- Problem description:
Only the lines from the line with "Pick the Buggy_Driving_Test_Synchronous_Distance" through the end of the records belong in your reply, copied exactly, with every picture left out.

- Exercise data:
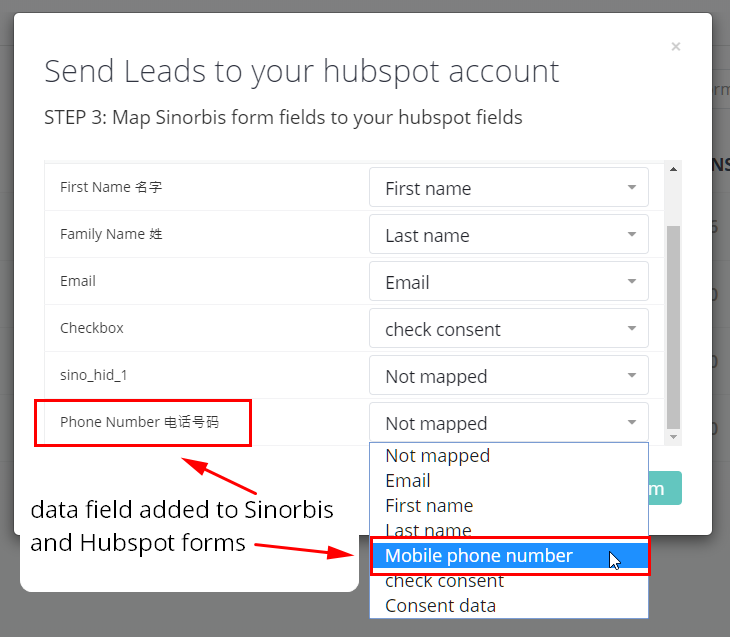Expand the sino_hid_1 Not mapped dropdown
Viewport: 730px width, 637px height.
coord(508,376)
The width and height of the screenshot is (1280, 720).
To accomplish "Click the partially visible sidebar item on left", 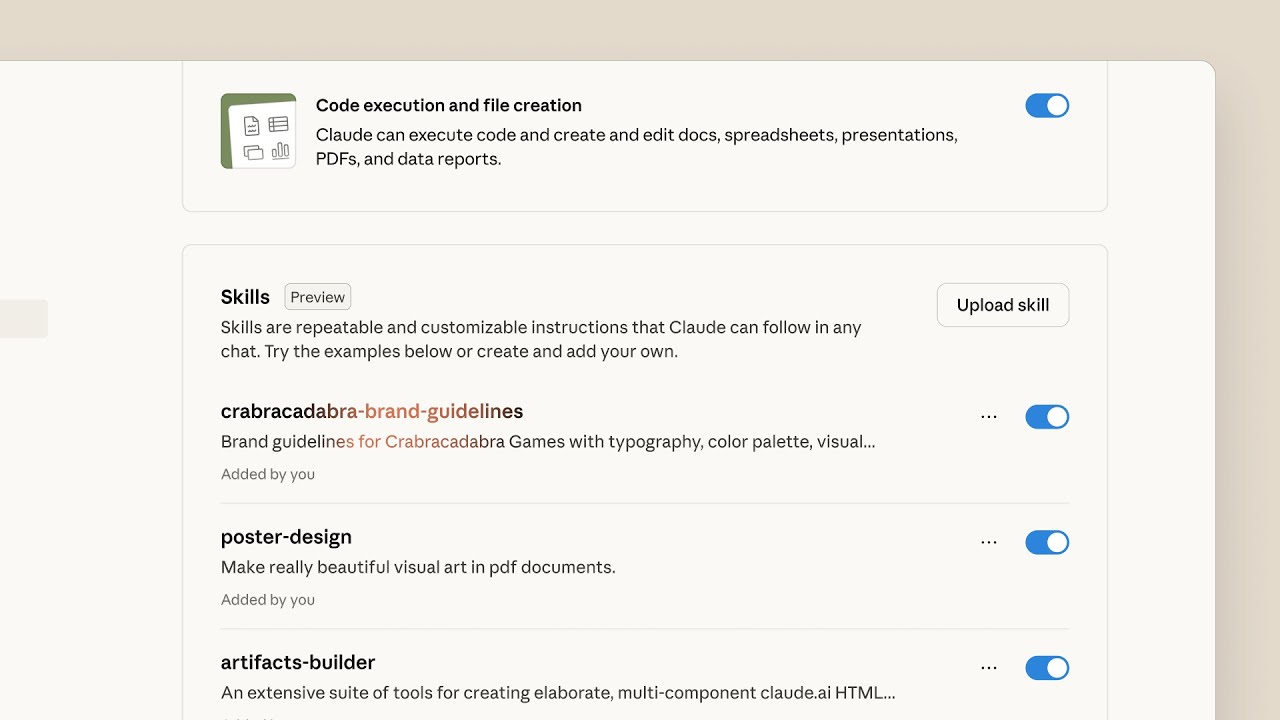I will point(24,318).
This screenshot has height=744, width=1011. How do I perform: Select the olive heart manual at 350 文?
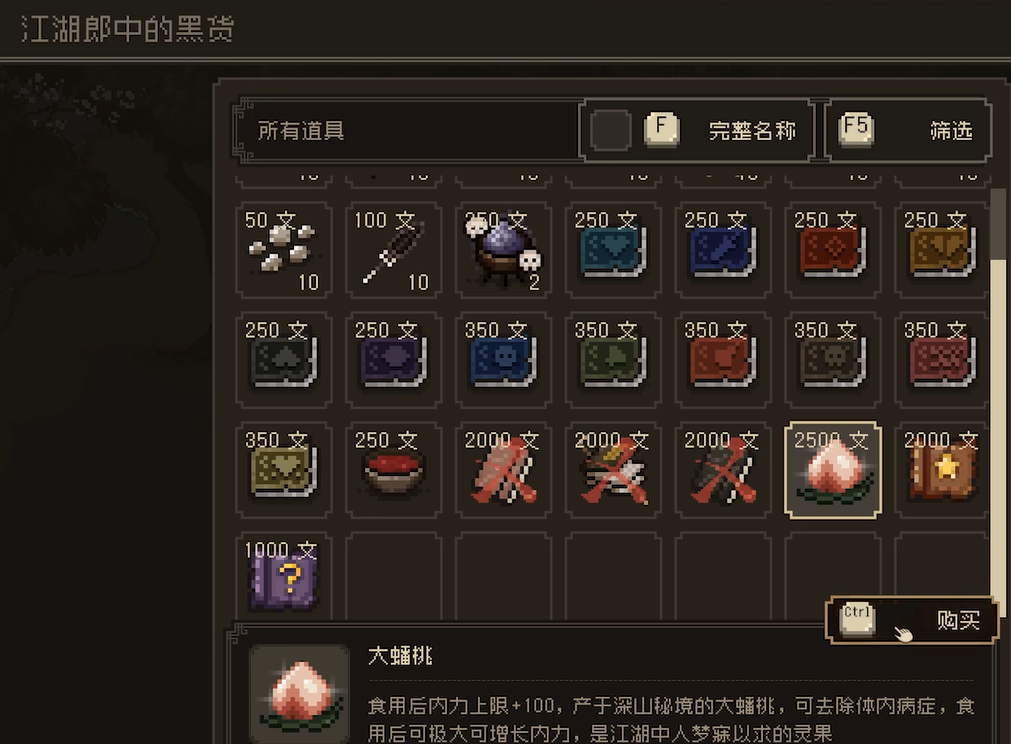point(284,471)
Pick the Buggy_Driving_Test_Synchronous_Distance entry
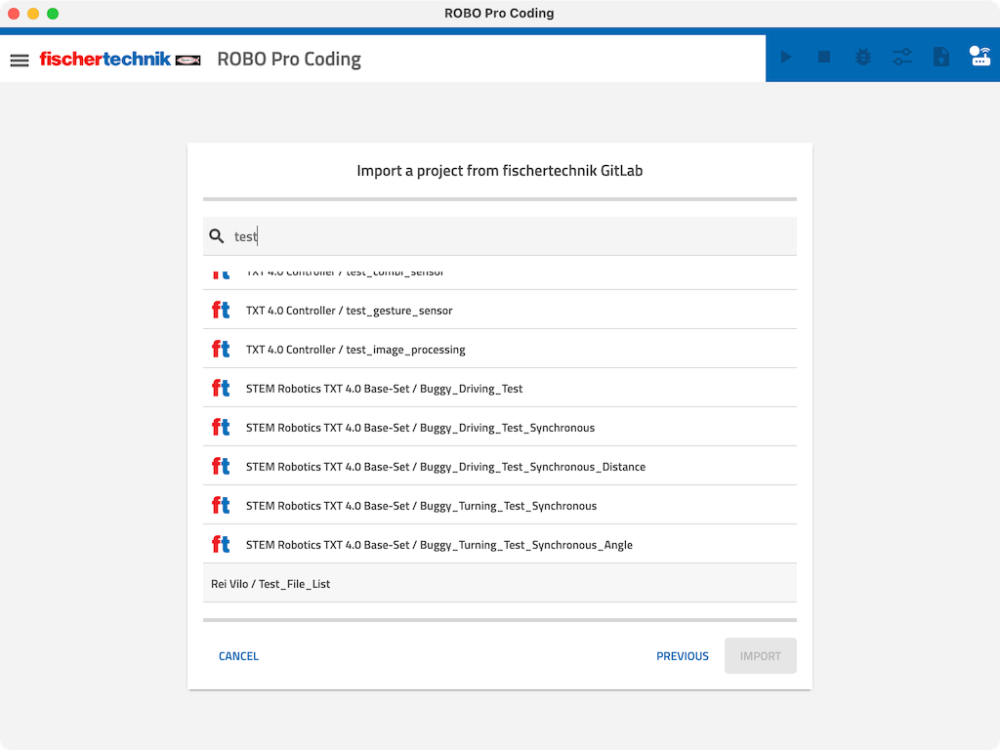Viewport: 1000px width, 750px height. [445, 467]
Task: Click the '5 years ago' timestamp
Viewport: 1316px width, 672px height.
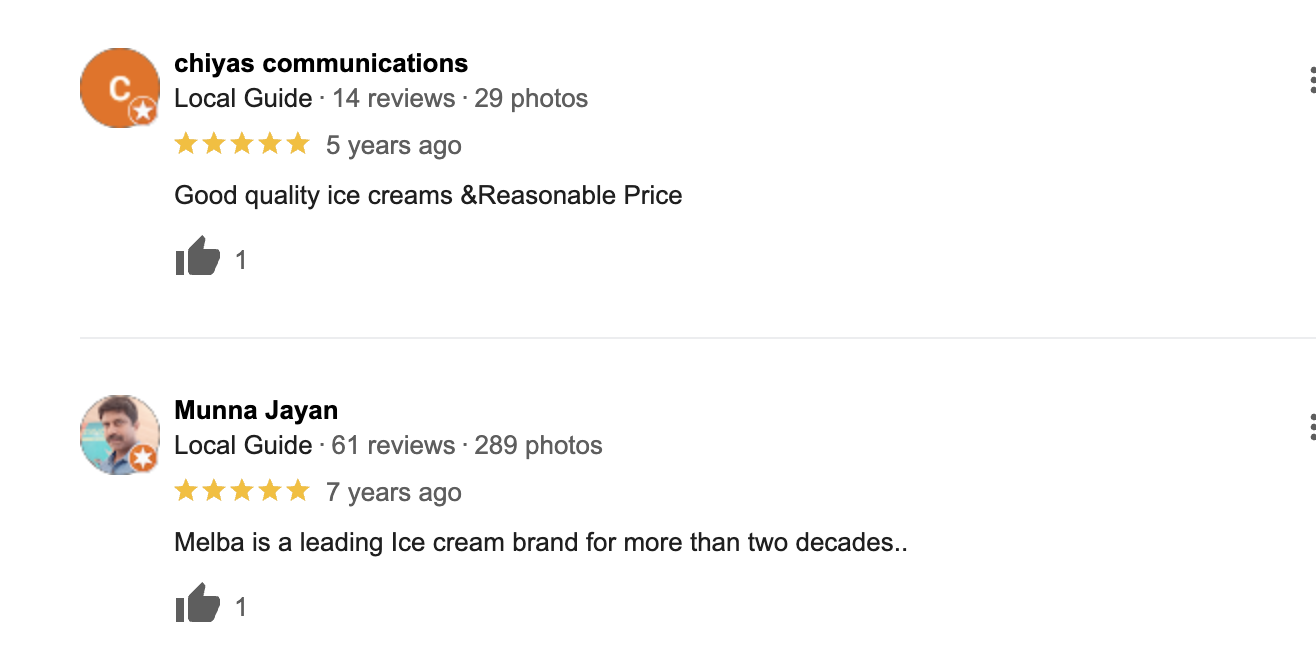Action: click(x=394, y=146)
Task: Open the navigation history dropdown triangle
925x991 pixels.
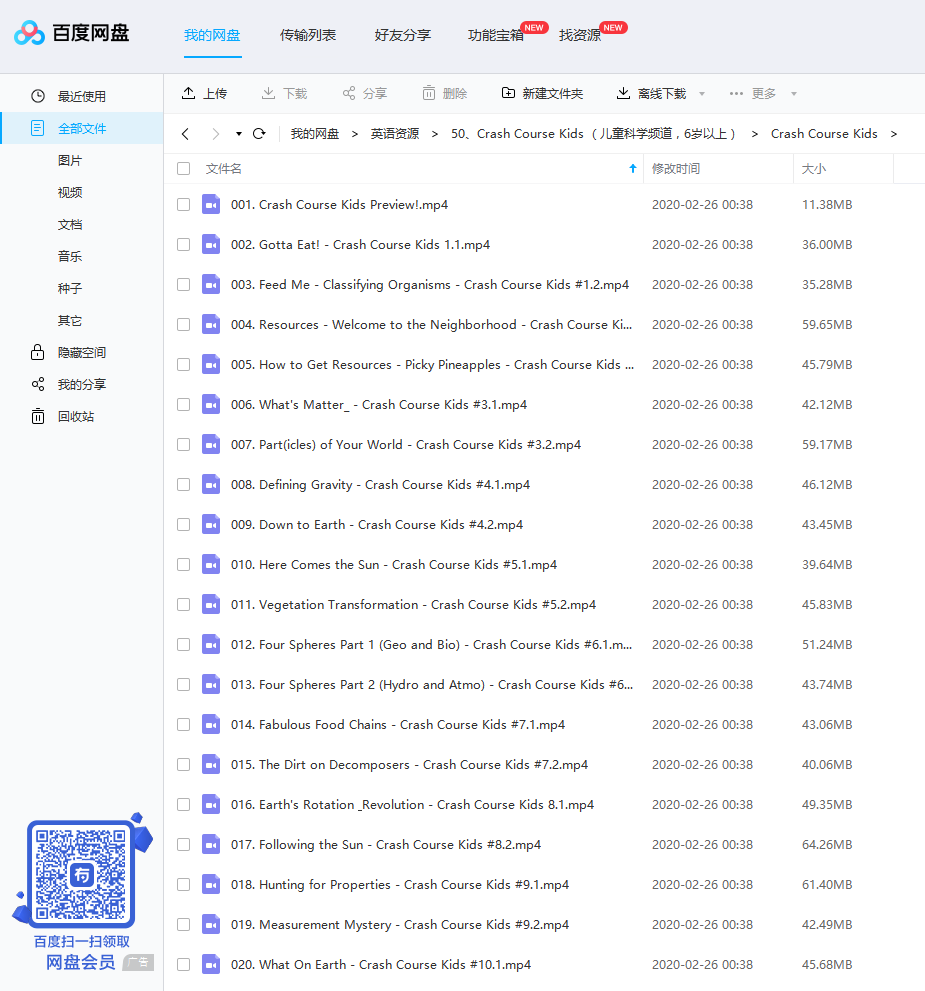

- Response:
Pick the Buggy_Driving_Test_Synchronous_Distance entry
Viewport: 1000px width, 750px height. [445, 467]
Task: Click the '5 years ago' timestamp
Viewport: 1316px width, 672px height.
Action: click(x=394, y=146)
Task: Open the navigation history dropdown triangle
925x991 pixels.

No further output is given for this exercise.